## Work instructions:
From the records below, set down exactly the lines starting with the line that contains "The width and" and going on through the line that contains "Open the Tuttocuoio 1957 team link". Nothing else is wanted.

## Available records:
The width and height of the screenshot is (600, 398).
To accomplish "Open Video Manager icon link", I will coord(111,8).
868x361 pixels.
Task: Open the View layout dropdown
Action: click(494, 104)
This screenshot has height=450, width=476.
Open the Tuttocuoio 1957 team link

...

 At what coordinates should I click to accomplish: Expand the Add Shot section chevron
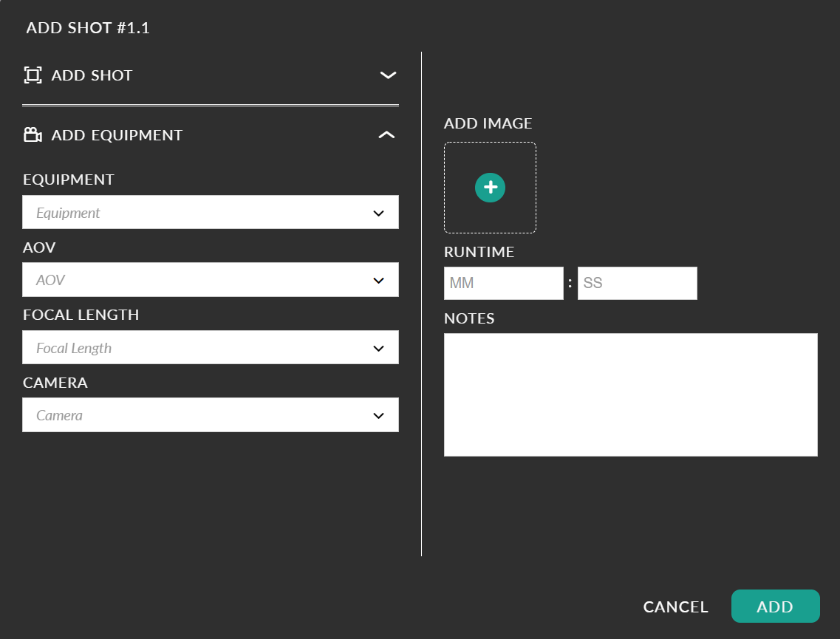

## Expected answer:
The width and height of the screenshot is (600, 398).
To accomplish "Open Video Manager icon link", I will coord(111,8).
868x361 pixels.
Task: Open the View layout dropdown
Action: click(494, 104)
This screenshot has height=450, width=476.
Open the Tuttocuoio 1957 team link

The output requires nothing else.